Appel à contributions

A quelles questions cherchons-nous réponse ?

Tous les trois ans, les associations française, belge et suisse de recherche en éducation (AECSE, ABC-Educ et SSRE) organisent un congrès international d’Actualité de la Recherche en Éducation et en Formation (AREF). La quatrième édition de ce congrès se tiendra à Mons (Belgique) du 4 au 7 juillet 2016.

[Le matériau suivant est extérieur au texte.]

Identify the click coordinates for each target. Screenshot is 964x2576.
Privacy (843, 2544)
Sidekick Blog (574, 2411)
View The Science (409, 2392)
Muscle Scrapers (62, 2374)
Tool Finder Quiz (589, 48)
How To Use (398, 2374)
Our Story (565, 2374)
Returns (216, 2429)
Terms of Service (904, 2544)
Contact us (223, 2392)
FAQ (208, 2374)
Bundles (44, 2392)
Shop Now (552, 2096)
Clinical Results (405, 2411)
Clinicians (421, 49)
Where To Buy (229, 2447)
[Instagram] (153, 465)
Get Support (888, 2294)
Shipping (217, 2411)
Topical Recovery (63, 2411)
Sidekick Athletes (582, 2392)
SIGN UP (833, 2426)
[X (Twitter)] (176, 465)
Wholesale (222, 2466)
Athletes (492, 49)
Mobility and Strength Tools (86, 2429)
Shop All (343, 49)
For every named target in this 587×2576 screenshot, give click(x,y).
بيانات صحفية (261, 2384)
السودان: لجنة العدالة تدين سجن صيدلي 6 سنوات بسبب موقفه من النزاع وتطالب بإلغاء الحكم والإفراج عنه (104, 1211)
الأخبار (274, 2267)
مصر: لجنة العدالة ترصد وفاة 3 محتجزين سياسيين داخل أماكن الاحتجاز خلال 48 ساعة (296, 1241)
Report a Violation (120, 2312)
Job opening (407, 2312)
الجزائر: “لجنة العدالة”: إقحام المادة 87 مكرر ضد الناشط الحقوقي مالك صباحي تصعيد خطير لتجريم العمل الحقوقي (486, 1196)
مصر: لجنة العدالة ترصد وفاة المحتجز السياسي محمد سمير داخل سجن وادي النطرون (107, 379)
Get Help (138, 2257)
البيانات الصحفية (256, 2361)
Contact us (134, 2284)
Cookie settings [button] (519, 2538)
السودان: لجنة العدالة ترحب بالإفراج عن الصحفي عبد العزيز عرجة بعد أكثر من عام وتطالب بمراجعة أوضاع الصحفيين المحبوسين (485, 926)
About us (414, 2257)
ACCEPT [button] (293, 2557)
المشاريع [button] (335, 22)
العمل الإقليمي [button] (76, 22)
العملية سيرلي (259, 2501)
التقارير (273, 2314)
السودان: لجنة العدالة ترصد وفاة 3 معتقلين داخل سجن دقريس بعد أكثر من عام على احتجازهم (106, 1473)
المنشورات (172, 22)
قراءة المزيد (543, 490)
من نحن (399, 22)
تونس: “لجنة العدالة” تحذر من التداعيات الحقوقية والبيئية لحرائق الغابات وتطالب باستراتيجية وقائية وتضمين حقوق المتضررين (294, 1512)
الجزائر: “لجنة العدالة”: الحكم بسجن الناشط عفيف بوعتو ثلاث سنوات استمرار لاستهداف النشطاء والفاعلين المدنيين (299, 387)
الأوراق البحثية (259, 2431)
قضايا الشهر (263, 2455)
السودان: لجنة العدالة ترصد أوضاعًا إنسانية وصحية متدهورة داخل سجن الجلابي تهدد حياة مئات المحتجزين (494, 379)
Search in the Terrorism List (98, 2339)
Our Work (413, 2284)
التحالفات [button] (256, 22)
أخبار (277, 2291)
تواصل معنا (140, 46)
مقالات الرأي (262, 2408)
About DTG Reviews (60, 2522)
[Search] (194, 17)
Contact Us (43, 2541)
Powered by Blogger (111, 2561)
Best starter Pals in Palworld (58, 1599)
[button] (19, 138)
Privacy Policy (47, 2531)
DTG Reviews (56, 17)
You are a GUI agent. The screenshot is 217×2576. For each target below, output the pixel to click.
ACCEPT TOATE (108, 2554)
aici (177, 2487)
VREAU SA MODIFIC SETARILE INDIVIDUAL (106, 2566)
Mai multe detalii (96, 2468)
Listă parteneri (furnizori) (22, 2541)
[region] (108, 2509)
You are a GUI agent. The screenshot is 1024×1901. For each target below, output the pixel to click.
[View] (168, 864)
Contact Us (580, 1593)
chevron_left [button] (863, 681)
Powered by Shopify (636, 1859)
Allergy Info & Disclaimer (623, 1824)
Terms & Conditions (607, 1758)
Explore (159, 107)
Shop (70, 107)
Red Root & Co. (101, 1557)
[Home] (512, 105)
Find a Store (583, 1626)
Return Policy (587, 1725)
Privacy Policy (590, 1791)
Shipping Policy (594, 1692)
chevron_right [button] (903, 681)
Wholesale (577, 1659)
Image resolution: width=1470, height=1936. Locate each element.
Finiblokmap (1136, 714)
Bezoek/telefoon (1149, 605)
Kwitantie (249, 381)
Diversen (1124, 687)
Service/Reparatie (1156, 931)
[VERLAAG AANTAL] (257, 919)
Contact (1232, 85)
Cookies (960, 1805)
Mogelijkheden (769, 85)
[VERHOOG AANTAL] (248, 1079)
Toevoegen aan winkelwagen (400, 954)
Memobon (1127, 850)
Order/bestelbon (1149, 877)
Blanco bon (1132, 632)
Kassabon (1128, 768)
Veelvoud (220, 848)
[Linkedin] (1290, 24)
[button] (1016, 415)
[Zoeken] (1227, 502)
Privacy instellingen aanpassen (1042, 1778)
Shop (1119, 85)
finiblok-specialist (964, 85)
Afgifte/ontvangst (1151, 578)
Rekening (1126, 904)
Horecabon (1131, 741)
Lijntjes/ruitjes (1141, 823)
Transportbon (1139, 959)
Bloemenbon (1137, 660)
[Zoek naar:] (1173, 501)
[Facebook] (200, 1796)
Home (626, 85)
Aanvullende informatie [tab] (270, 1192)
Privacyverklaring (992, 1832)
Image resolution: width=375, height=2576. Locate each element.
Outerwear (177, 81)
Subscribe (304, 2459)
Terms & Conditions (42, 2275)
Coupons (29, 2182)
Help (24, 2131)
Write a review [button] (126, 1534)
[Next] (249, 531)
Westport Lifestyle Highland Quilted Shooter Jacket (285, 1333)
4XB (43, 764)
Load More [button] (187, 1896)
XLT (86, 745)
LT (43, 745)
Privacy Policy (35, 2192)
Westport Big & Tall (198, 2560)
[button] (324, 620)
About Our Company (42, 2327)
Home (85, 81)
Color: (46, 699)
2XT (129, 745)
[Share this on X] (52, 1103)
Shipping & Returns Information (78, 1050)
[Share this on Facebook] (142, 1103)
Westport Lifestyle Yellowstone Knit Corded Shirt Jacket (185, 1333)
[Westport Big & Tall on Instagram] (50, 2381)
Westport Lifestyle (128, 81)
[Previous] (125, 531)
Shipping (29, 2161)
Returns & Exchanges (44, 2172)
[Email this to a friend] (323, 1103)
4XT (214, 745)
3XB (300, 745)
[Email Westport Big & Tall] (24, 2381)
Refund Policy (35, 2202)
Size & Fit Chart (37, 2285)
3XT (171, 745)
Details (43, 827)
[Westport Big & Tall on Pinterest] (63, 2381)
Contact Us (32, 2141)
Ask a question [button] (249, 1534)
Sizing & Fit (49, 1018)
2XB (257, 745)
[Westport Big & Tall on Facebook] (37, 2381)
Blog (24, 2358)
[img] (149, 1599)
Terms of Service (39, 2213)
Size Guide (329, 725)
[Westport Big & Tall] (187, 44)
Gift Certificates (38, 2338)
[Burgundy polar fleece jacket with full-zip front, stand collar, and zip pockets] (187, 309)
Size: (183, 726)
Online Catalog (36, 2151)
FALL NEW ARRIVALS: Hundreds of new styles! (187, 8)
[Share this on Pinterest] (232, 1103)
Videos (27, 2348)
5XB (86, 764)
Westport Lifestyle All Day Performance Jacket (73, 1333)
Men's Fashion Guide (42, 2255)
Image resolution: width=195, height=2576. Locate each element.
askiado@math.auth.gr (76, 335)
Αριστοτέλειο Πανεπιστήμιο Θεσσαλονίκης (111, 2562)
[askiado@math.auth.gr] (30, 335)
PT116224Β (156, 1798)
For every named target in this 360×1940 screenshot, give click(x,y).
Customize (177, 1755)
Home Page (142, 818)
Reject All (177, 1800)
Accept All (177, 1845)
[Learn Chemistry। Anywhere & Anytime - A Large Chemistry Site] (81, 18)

Ce congrès francophone s'adresse à toute personne menant un travail de recherche dans le cadre de sa profession ou de son engagement (enseignant-e-s-chercheurs-es, membres de services d'étude, chercheur-e-s, etc). L'AREF est ainsi un lieu d'échange ouvert à toutes les disciplines et à tous les thèmes relatifs à l'éducation ou à la formation. Il se structure en un grand nombre de symposiums thématiques, complétés par des conférences plénières et des tables rondes. Le but est de faire le point sur les travaux les plus récents au sein de la francophonie.

Chaque chercheur-e est invité-e à présenter ses recherches en cours ou terminées, selon le dispositif classique d'une communication d'une vingtaine de minutes où sont présentés le contexte, la problématique, les référents théoriques, la méthodologie et les résultats.

Le thème transversal de cette édition est quant à lui traité dans les conférences et tables rondes, mais aussi dans les symposiums : il est en effet demandé de consacrer 30 à 60 minutes au traitement de ce thème dans chaque symposium, et de réserver une part marginale de chaque communication au thème transversal.

Thème transversal : À quelles questions cherchons-nous réponse ?

Avec un tel titre, les participant-e-s sont invité-e-s à compléter la présentation et la discussion de leurs recherche par une démarche réflexive à propos de leurs questions de recherche : quels processus et facteurs les ont conduits à se poser les questions qu'ils/elles se posent ? Pour qui ces questions sont-elles pertinentes ? A quels enjeux sont-elles liées ? Le congrès AREF 2016 invite donc les acteurs à se poser des questions sur leurs questions de recherche, dans une triple démarche de compréhension, d'évaluation et de proposition.

Comprendre

Le contexte sociétal et les conditions de travail du chercheur ou de la chercheuse, tant autant que les paradigmes de sa discipline, son réseau d'interactions, ses sources de financement, son histoire personnelle et ses valeurs structurent son questionnement. Les questions qu'il ou elle se pose ne viennent pas de nulle part. Elles ont une genèse, trop peu souvent interrogée et investiguée. Une genèse souvent complexe, difficile à démêler, faite notamment d'acteurs, de contextes et de paradigmes, en plus de paramètres plus personnels.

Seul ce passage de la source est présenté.